(Beginning of Materials provided)

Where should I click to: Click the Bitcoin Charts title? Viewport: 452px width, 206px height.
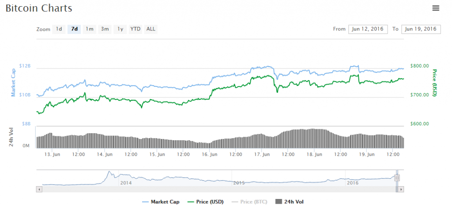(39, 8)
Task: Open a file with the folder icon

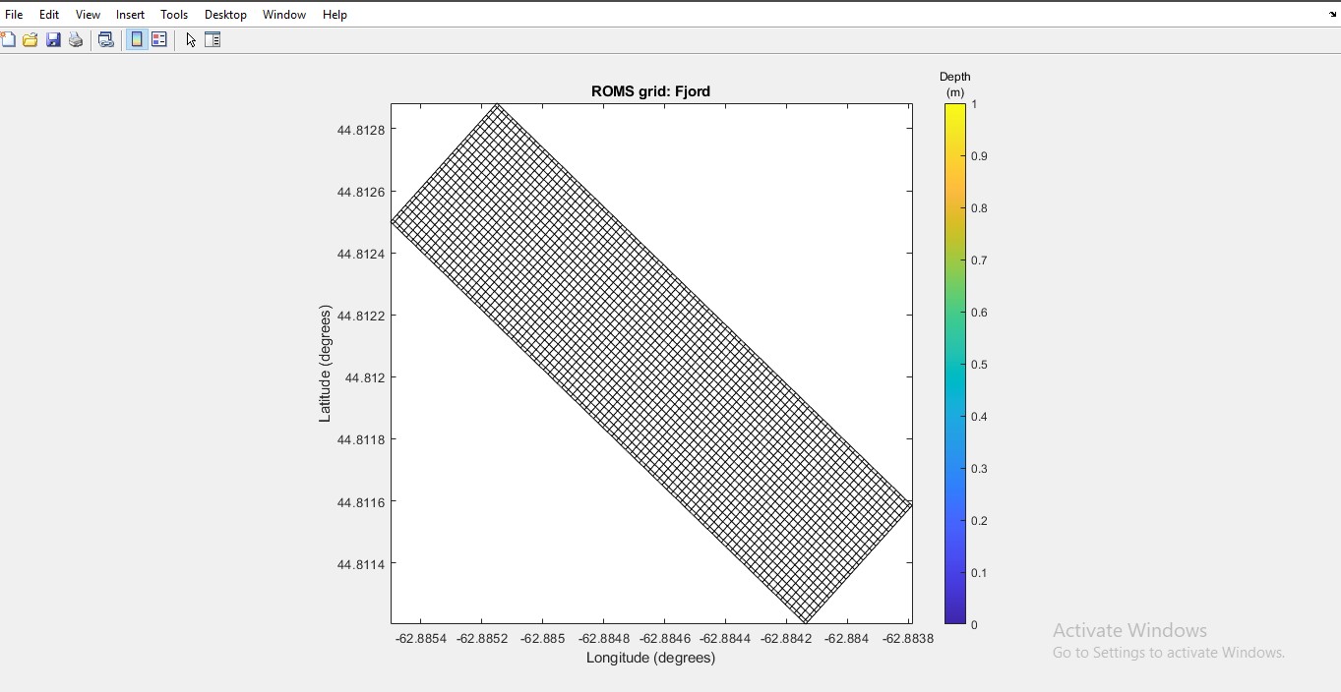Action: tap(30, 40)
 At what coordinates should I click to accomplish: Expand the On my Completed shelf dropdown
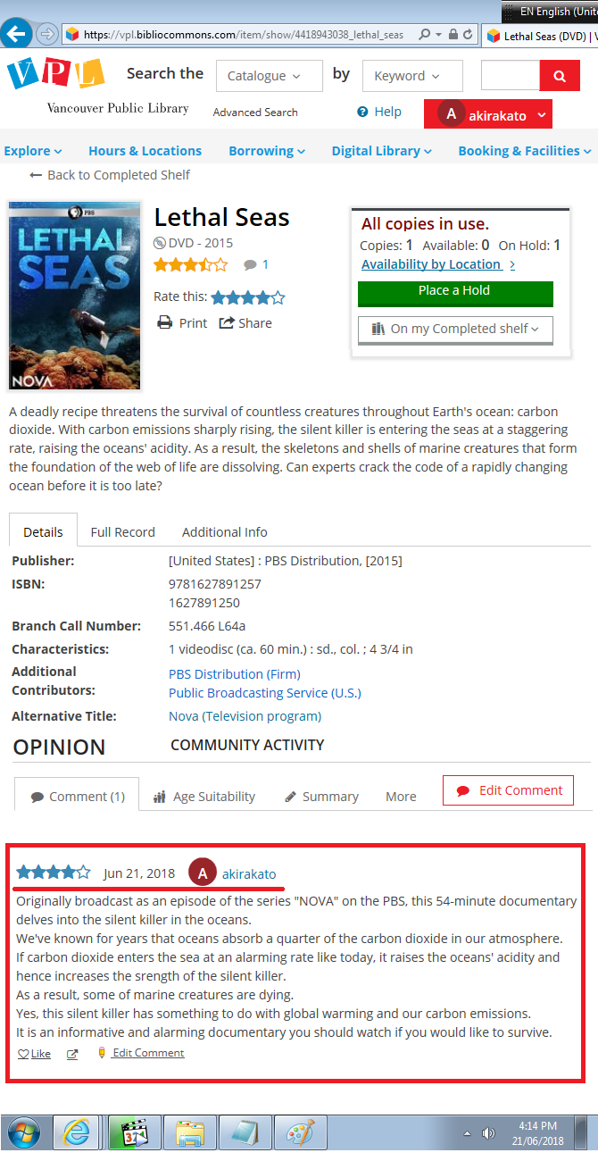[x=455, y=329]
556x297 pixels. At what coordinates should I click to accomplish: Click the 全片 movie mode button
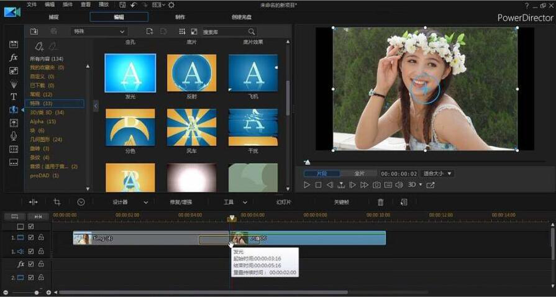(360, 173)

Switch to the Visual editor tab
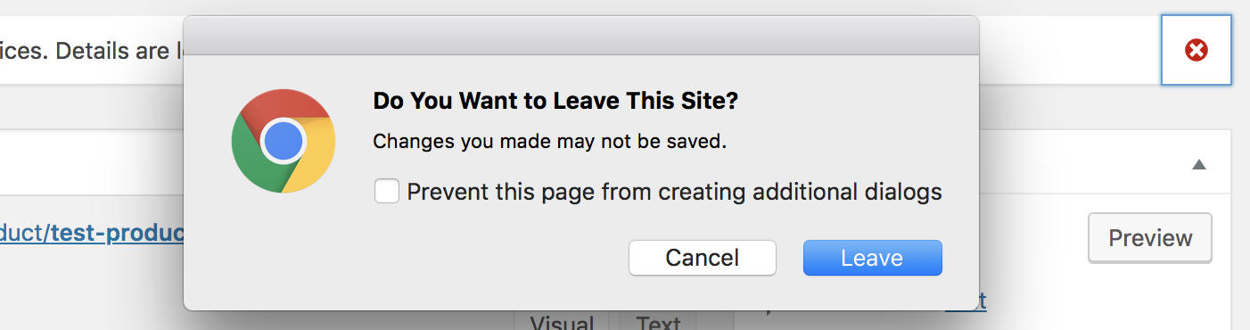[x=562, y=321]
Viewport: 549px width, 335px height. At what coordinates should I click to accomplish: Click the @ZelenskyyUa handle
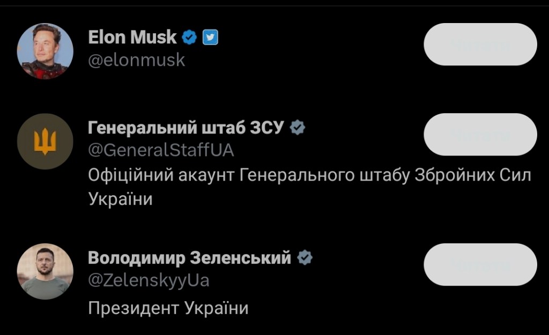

(End of Materials provided)

Goal of the exercise: Would you write out each record above exactly, with no images?

Solution to this task:
Where should I click to: Click the Bitcoin Charts title? Viewport: 452px width, 206px height.
(39, 8)
Task: Open a file with the folder icon

Action: tap(30, 40)
 At what coordinates should I click to accomplish: Expand the On my Completed shelf dropdown
[x=455, y=329]
556x297 pixels. At what coordinates should I click to accomplish: Click the 全片 movie mode button
(360, 173)

Switch to the Visual editor tab
[x=562, y=321]
Viewport: 549px width, 335px height. At what coordinates should I click to accomplish: Click the @ZelenskyyUa handle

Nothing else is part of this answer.